Aligning urban regeneration efforts with ESG principles provides a powerful tool with which to overcome the common challenges of regeneration. Sustainability, whether it involves improving infrastructure, increasing efficiency in construction, or making buildings more energy efficient, is central to the environmental goal. Countries such as Bahrain, Saudi Arabia, and the UAE have pledged their commitment to a net-zero target in the coming decades. Preserving the social fabric and engaging communities in the regeneration effort fosters the social agenda. Providing transparency and enforcing the right values establish a sound basis for governance.
Urban regeneration in line with ESG principles provides two additional benefits.

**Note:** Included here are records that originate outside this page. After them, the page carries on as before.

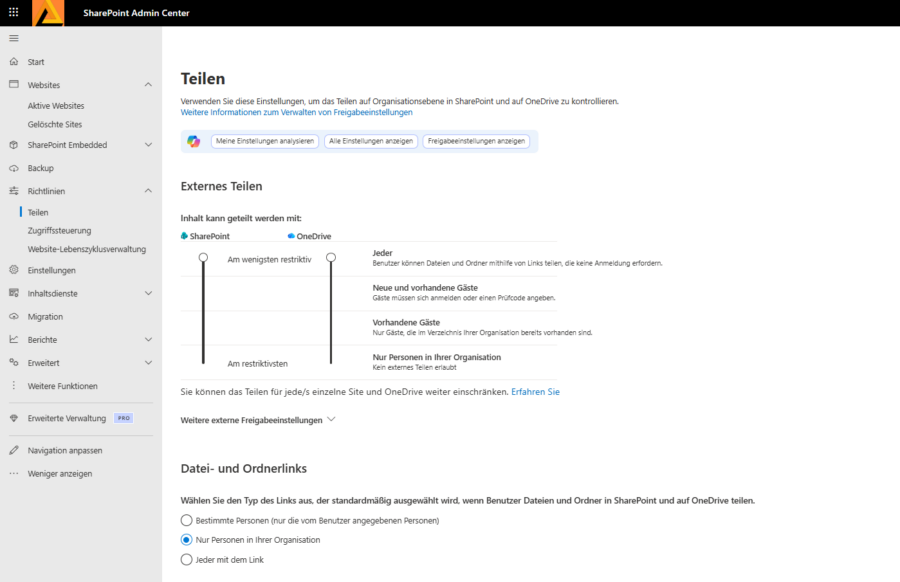The image size is (900, 582).
Task: Open Weitere Informationen zum Verwalten link
Action: pyautogui.click(x=296, y=112)
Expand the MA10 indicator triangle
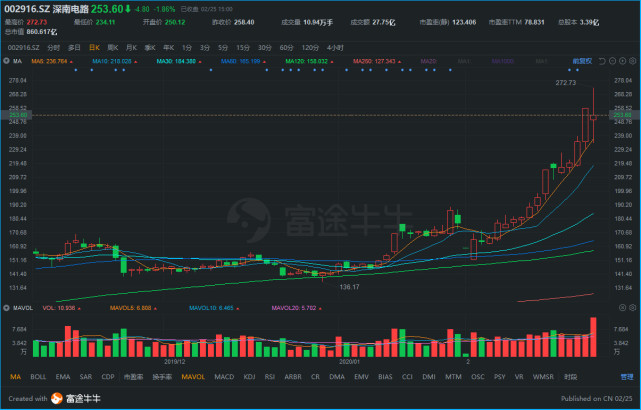This screenshot has height=410, width=641. [x=136, y=62]
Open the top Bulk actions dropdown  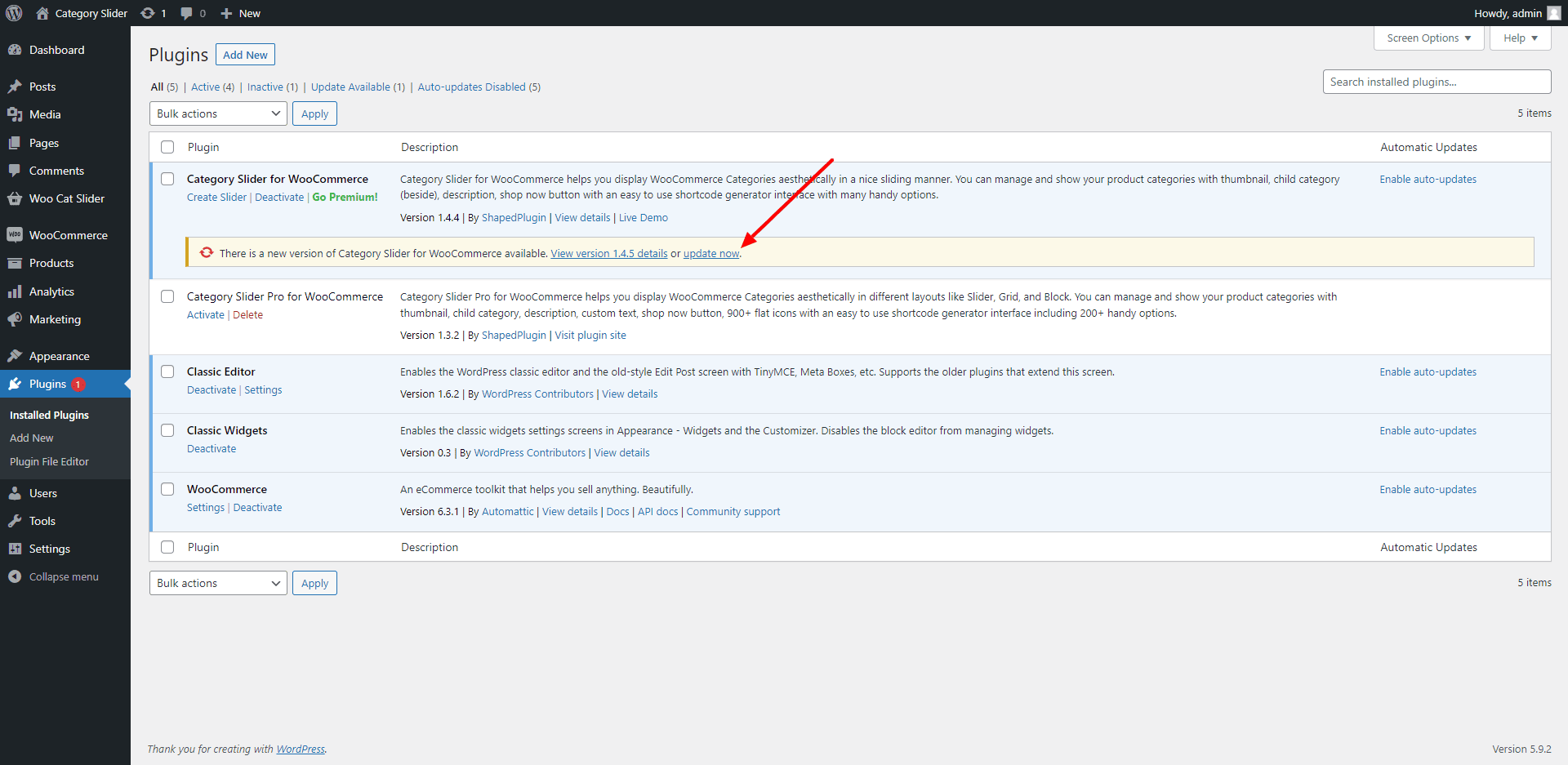click(218, 113)
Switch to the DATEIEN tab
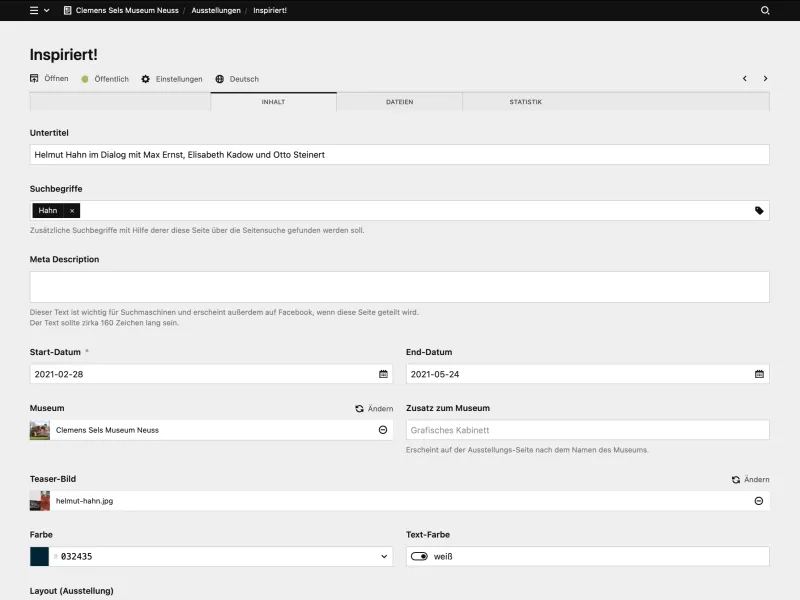The image size is (800, 600). click(x=400, y=101)
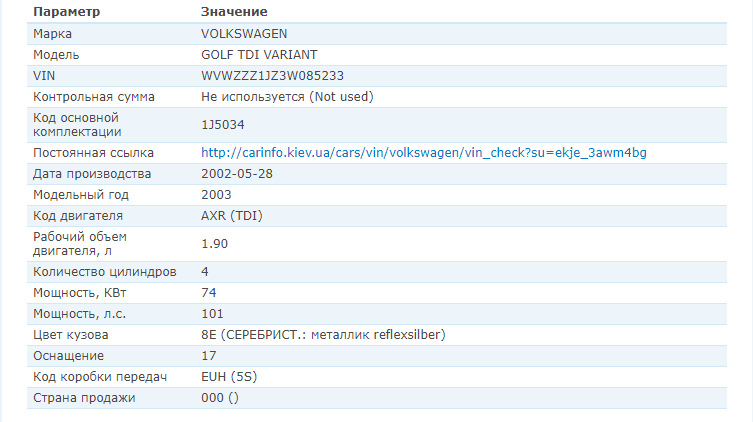Viewport: 753px width, 422px height.
Task: Select the gearbox code EUH (5S)
Action: (229, 376)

First, regeneration programs based on ESG principles conform to the growing demand from investors and financiers for ESG compliance, and they should thus lead to further financing opportunities and foreign direct investment. Second, such urban regeneration offers an attractive opportunity for countries in the Gulf Cooperation Council (GCC). These countries aim to preserve their rich history and cultural heritage to benefit residents, restore old city districts, add back vital housing and commercial space, and develop tourism.
Embedding ESG principles into an urban regeneration project calls for a particular mindset, one embodied in the metaphor (and acronym) of breathing LIFE into the project in four phases.
Every project must begin with a period of learning and listening, to understand the socioeconomic, cultural, and historical characteristics and community needs of the area. It is important for all stakeholders to communicate their needs and expectations and to understand the project in the broader context of the whole city.
ESG principles must be embedded in every phase and aspect of the project, from exploratory conversations and planning to design and implementation; from ongoing operations to managing the assets over the long term.
Projects need to fix ESG targets and other KPIs that translate the commitment into a tangible, measurable effort.
As a result of these actions, community members earn rewards—enjoying a higher quality of life— and the public- and private-sector sponsoring partners ultimately reap the payback of the effort.
Urban regeneration holds great potential to manage the impact of the MENA region’s rapid population growth, control urban sprawl, and reverse inner-city decay. Using the LIFE approach to infuse ESG principles throughout the project is the most effective way to manage the complexities of programs that are designed to serve socioeconomic, cultural, quality of life, sustainability, and other goals. The result will be improved lives, bustling cities, and public–private funding to promote continued urban revival and economic development.
Many Middle East cities have been growing at a remarkable pace. For all the good that growth brings, it can create economic, environmental and social issues, from sprawl and decaying urban cores to displaced communities and neglected cultural and historical sites. However, by aligning urban regeneration with environmental, social, and governance (ESG) principles, cities can overcome the many challenges that urban revival programs often face.